What do you call it when a person speaks for five minutes with such gravitas and elegance, combined with intellect and righteous-yet-calm outrage, that you're stunned into silence? "Rant" is too out of control to describe it. "Sermon" sounds too judgmental. "Lecture" has an element of passiveness on the part of the listener that Joy Reid refuses to allow, though no small amount of educating happens here.
Many journalists and people on social media noted with justifiable rage the difference between how police treated the MAGA violent seditionists, who literally stormed the U.S. Capitol building in an attempt to stop the peaceful transfer of power mandated in our constitution, and the way police treated Black citizens peacefully protesting police murdering innocent Black people. No one, though, no one, wove the tapestry the way Joy Reid did last night.
She began describing her perspective as an MSNBC reporter on the ground in Baltimore in 2014 during the Freddie Gray protests, and from that point on there was no turning away.
And the uprisings that took place after Freddie Gray brought in a level of policing that I've never witnessed, ever, in life. It looked like a war zone. Police brought in tanks. They brought in body armor. They were wearing full body armor rubber suits, where they almost looked robotic. Full gear. Enormous powerful weaponry, and they were phalanxed out across Baltimore, Penn and North. They were standing menacingly, waiting to brutalize anyone who even looked at them funny. The level of force, the level of indiscriminate rudeness, cruelty, hardness of those police officers and at curfew time, which would be 9:00 and almost every night during that uprising at some point I would go on with you, Rachel, and describe to you what I was seeing and it was terrifying.

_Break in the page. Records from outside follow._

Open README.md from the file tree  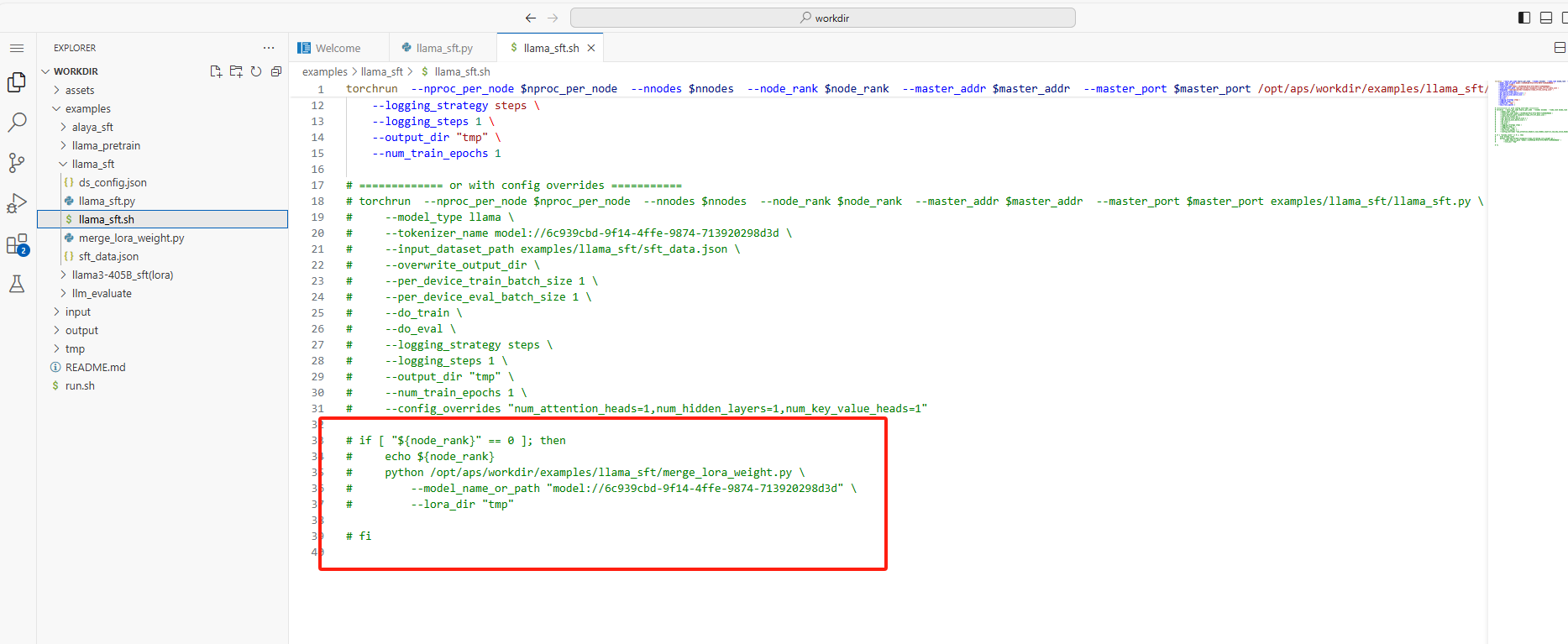pyautogui.click(x=95, y=368)
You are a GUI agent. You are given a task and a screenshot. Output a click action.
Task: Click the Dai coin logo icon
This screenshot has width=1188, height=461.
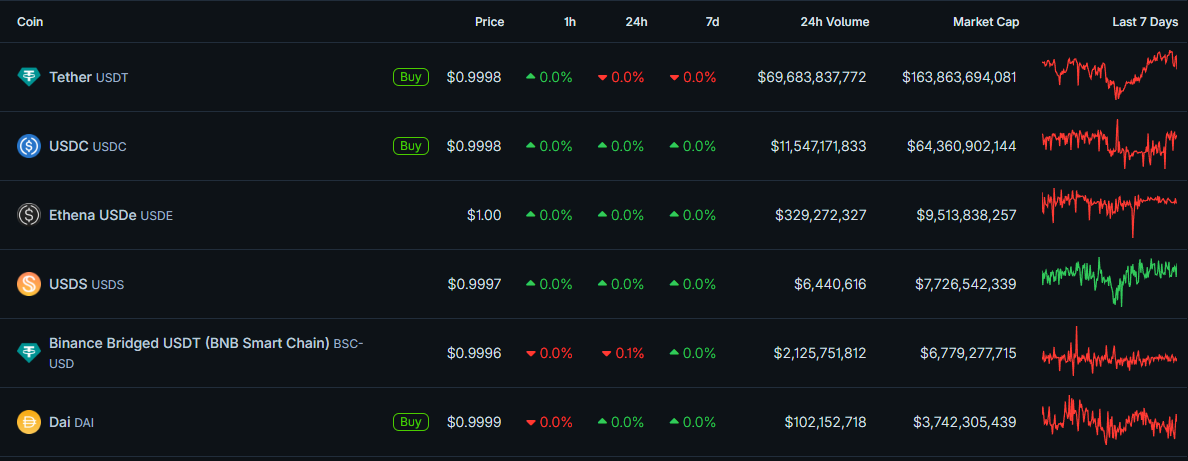[29, 422]
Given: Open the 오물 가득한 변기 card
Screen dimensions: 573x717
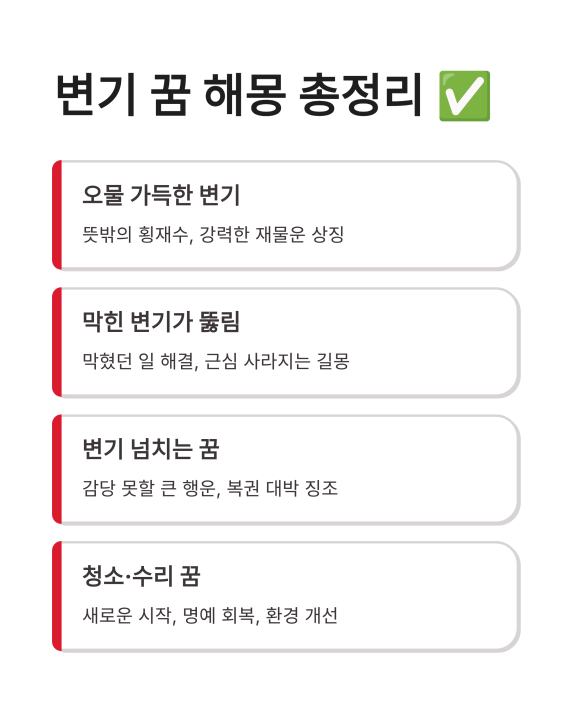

And what terrified me in those moments, was not the marchers. I was never afraid among the marchers. The marchers just wanted justice. They just didn't think it was okay to just kill a guy because he looked at the police funny. I wasn't afraid of them. I was afraid of the cops, because they were menacing. They knew those marches were coming every night. They knew there was a curfew every night. The great Elijah Cummings would walk people home and get them to go home, because he didn't want them out after curfew. There would always be some guys who would stay out after curfew and claim the right to be in their streets and I was never afraid of them. I was afraid of the cops.
The reason, as Claire talked about, people were so unafraid of the cops, who were sparsely distributed through our Capitol — that hasn't been breached since 1812, when it was burned — the reason they could easily and casually, with their cameras on, film themselves throwing things through the walls of OUR capitol, OUR property, going inside the capitol, sitting in Speaker Pelosi's office, take pictures of themselves, have that played on Fox News, they know they are not in jeopardy. Because the cops are taking selfies with them, walking down the steps with them to make sure they're not hurt, and taking care with their bodies, not like they treated Freddie Gray's body.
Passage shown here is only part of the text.